Endometriosis is a disease of the female reproductive system that affects approximately 1 in 10 women worldwide. Endometriosis occurs when the endometrial cells, or uterine lining cells, exist outside of the uterus. They can be found on the outside of the uterus, fallopian tubes or ovaries, or on surrounding organs in the abdomen such as the intestines, bladder or rectum. Each month, the endometrial cells act as they should, by swelling and thickening, then bleeding. However, since they are outside of the uterus, this leads to endometrial lesions, which worsen over time and can cause severe pain.
The uterus has three muscle layers: the perimetrium, myometrium, and endometrium. Each month, the innermost layer, or endometrium, grows and thickens, to prepare for a pregnancy. Most months, pregnancy does not occur and the endometrial cells shed, resulting in a period.
The figure above shows the uterus, fallopian tubes, and ovaries. The innermost layer of the uterus is called the “endometrium.”
Stages of Endometriosis
The American Society for Reproductive Medicine has defined four stages of endometriosis, based on the physical presentation of the disease:
Stage I: Minimal
Stage II: Mild
Stage III: Moderate
Stage IV: Severe
Although the disease is staged by severity, symptoms do not necessarily increase with higher stages. A woman with Stage I endometriosis may experience more pain than a woman with Stage III or Stage IV and vice versa.

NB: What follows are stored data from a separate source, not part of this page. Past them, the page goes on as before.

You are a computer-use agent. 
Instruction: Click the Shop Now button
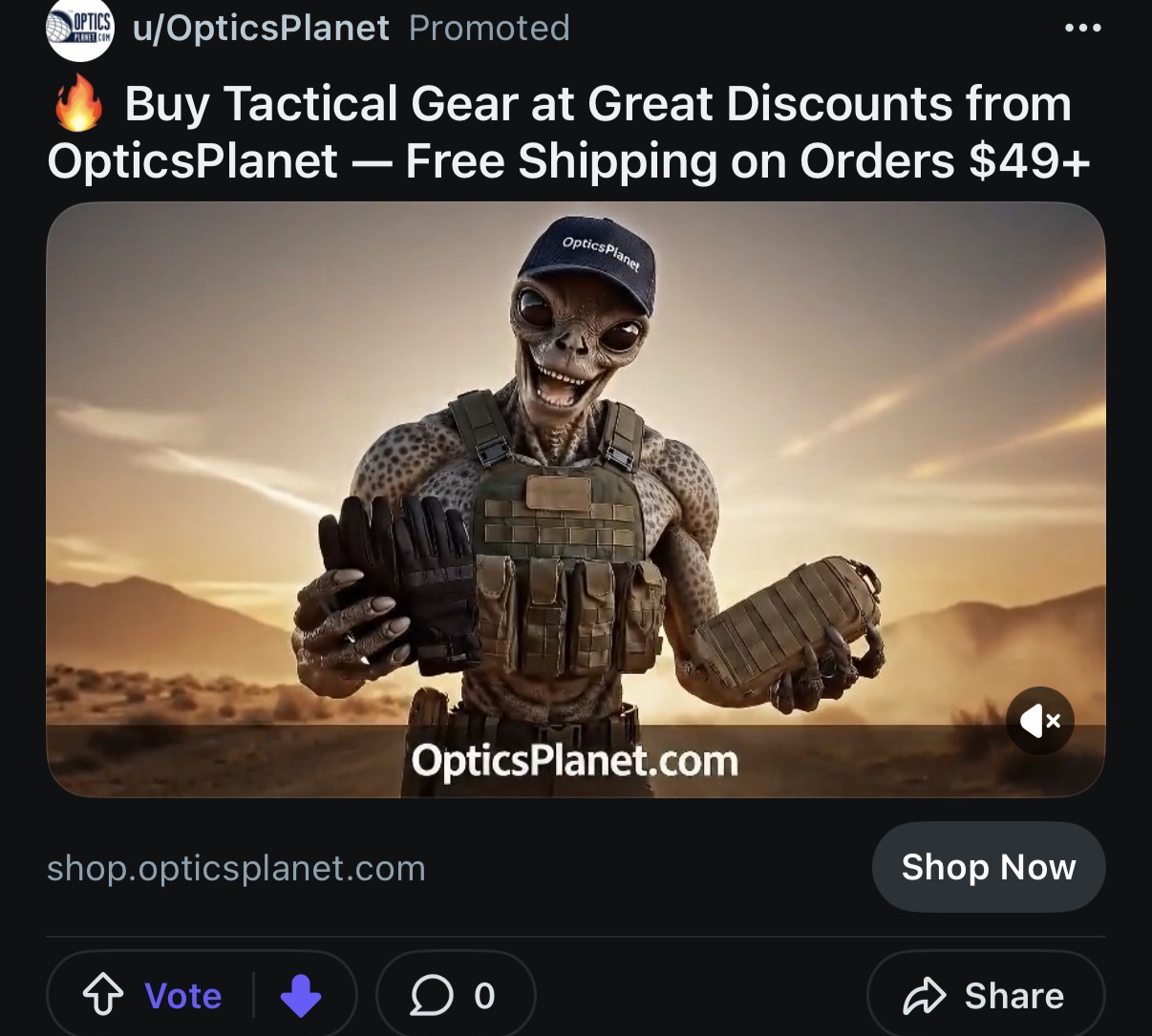[x=989, y=867]
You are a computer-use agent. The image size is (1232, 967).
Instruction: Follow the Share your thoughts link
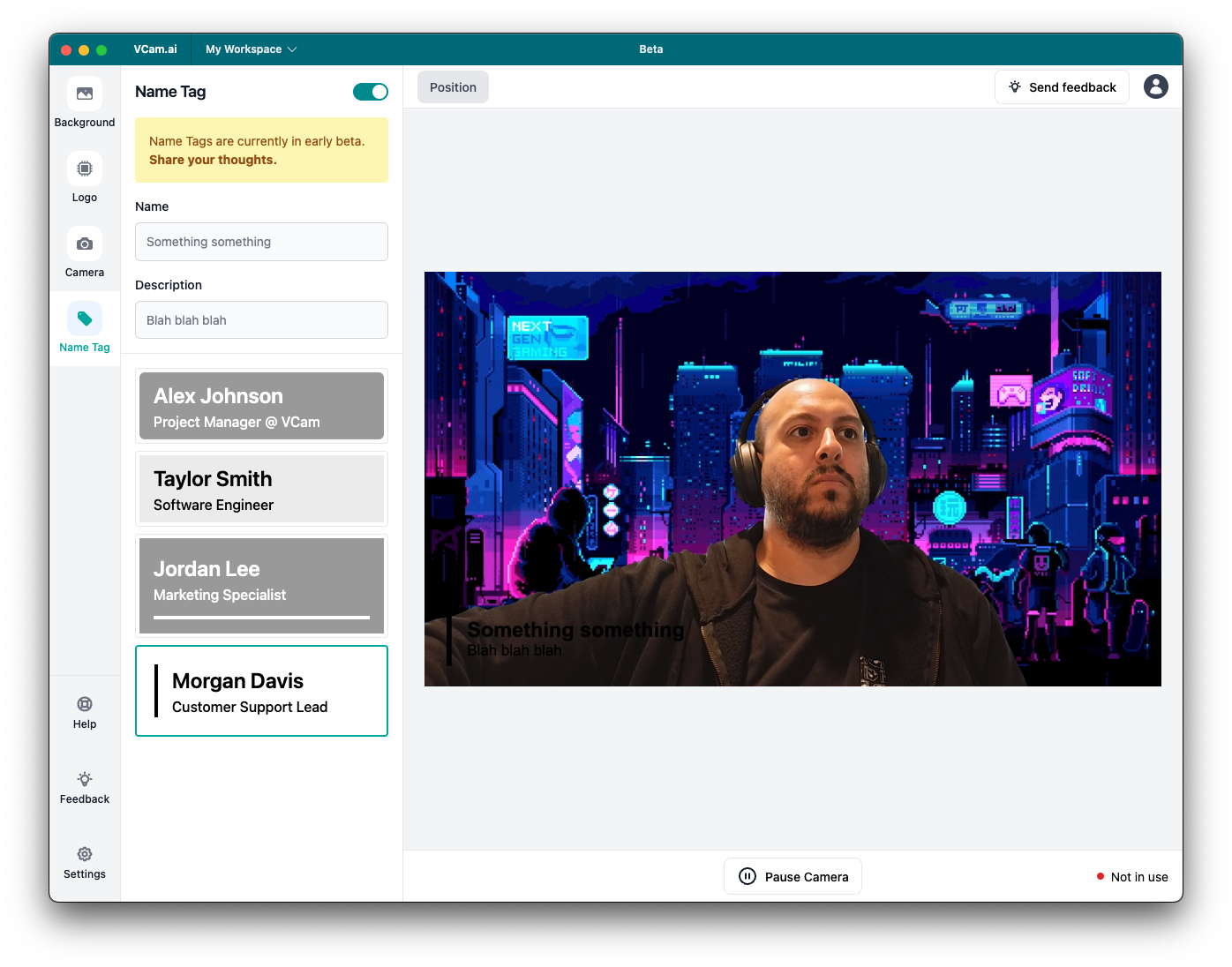click(213, 160)
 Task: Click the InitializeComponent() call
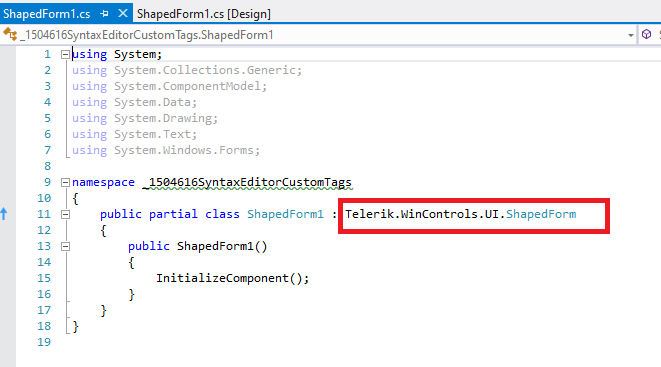[233, 278]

Symptoms of endometriosis vary greatly from woman to woman. They might include:
- Chronic or intermittent pelvic pain
- “Killer Cramps”
- Cramps during a period are normal. They may be uncomfortable but over the counter pain meds allow a woman to go about her day. “Killer Cramps” are different. They are severe cramps that impact a woman’s ability to participate in daily activities. She may have to stay home from school, work, or other activities.
- Long and heavy periods
- Nausea and/or vomiting
- Diarrhea and/or constipation
- Chronic lower back pain
- Pain associated with sexual activities
- Infertility or pregnancy loss
For many women, symptoms will begin around the time of her first period. Some women with endometriosis will experience no symptoms of the disease.
What Causes Endometriosis?
Currently, there is no consensus in the medical and scientific communities on the cause of endometriosis. Many biological aspects are likely involved, including genetics, stem cells, and immune factors. Endometriosis has a known genetic component, meaning that a girl whose mother has the disease is 5 to 7 times more likely to have endometriosis herself. Endometriosis is also associated with other immune disorders.
If you suspect you or someone you know might have endometriosis, speak to a gynecologist about your symptoms. Most diagnoses are made through the clinical presentation of several of the symptoms described above. The only method of confirming a diagnosis is through a biopsy of the tissue, which would be conducted if you and your doctor determined that surgery was required for treatment.
Endometriosis is often mistaken for other diseases, resulting in a ten-year average delay in diagnosis. Seeing a gynecologist is the best way to ensure that endometriosis will be properly diagnosed.
Treatment and Pain Management
There are several options for managing the symptoms of endometriosis, including:
- Hormonal birth control
- Other hormonal therapies
- Alternative therapies, such as acupuncture, massage, or homeopathic remedies
These options effectively manage pain for many, but not all, patients. Currently, the best-known treatment for endometriosis is a procedure called “laparoscopic excision surgery,” in which a surgeon removes the endometrial lesions through tiny incisions in the abdomen. Other types of laparoscopic surgery exist as well, and it is advised to have multiple conversations with your surgeon to determine that he/she is best suited to conduct the surgery.
Unfortunately, despite surgical advances, many women experience recurrence of the disease. Laparoscopic excision surgery may produce lower rates of recurrence than other surgical procedures.
*Note: Historically, hysterectomy, or the complete removal of the uterus, was performed on some endometriosis patients. This procedure should not be considered a cure, and should only be considered in a very limited subset of patients, as a last resort.